──────── DATASET CONTENT

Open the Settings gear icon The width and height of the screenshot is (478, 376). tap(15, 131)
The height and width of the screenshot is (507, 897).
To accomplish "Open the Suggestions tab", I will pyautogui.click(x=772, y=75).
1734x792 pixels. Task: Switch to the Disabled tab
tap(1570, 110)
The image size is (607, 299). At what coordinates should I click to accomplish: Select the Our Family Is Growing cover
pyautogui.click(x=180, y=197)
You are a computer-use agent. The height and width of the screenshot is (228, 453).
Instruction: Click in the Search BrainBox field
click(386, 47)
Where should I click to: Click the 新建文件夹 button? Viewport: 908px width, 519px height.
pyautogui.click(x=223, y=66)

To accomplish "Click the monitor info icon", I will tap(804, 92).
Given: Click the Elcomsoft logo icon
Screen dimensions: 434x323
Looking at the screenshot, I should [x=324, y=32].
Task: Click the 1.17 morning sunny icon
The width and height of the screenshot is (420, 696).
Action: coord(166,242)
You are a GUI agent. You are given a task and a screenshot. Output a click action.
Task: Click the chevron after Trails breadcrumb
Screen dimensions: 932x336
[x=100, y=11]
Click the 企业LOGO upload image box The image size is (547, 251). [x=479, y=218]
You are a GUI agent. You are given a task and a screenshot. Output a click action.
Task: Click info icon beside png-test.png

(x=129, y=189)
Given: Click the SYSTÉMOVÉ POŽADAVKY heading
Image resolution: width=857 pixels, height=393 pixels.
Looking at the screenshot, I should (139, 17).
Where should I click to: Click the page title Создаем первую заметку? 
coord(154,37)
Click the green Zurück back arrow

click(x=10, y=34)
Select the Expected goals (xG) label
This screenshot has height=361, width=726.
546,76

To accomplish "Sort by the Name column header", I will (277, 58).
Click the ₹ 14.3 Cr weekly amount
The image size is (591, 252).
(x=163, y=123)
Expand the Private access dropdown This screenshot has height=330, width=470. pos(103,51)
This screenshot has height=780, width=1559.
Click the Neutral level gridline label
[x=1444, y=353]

────────────────

Your answer must be every record above, retyped exactly.

Open the Settings gear icon The width and height of the screenshot is (478, 376). tap(15, 131)
The height and width of the screenshot is (507, 897).
To accomplish "Open the Suggestions tab", I will pyautogui.click(x=772, y=75).
1734x792 pixels. Task: Switch to the Disabled tab
tap(1570, 110)
The image size is (607, 299). At what coordinates should I click to accomplish: Select the Our Family Is Growing cover
pyautogui.click(x=180, y=197)
You are a computer-use agent. The height and width of the screenshot is (228, 453).
Instruction: Click in the Search BrainBox field
click(386, 47)
Where should I click to: Click the 新建文件夹 button? Viewport: 908px width, 519px height.
pyautogui.click(x=223, y=66)

To accomplish "Click the monitor info icon", I will tap(804, 92).
Given: Click the Elcomsoft logo icon
Screen dimensions: 434x323
Looking at the screenshot, I should [x=324, y=32].
Task: Click the 1.17 morning sunny icon
The width and height of the screenshot is (420, 696).
Action: coord(166,242)
You are a GUI agent. You are given a task and a screenshot. Output a click action.
Task: Click the chevron after Trails breadcrumb
Screen dimensions: 932x336
[x=100, y=11]
Click the 企业LOGO upload image box The image size is (547, 251). [x=479, y=218]
You are a GUI agent. You are given a task and a screenshot. Output a click action.
Task: Click info icon beside png-test.png

(x=129, y=189)
Given: Click the SYSTÉMOVÉ POŽADAVKY heading
Image resolution: width=857 pixels, height=393 pixels.
Looking at the screenshot, I should (139, 17).
Where should I click to: Click the page title Создаем первую заметку? 
coord(154,37)
Click the green Zurück back arrow

click(x=10, y=34)
Select the Expected goals (xG) label
This screenshot has height=361, width=726.
546,76

To accomplish "Sort by the Name column header", I will (277, 58).
Click the ₹ 14.3 Cr weekly amount
The image size is (591, 252).
(x=163, y=123)
Expand the Private access dropdown This screenshot has height=330, width=470. pos(103,51)
This screenshot has height=780, width=1559.
Click the Neutral level gridline label
[x=1444, y=353]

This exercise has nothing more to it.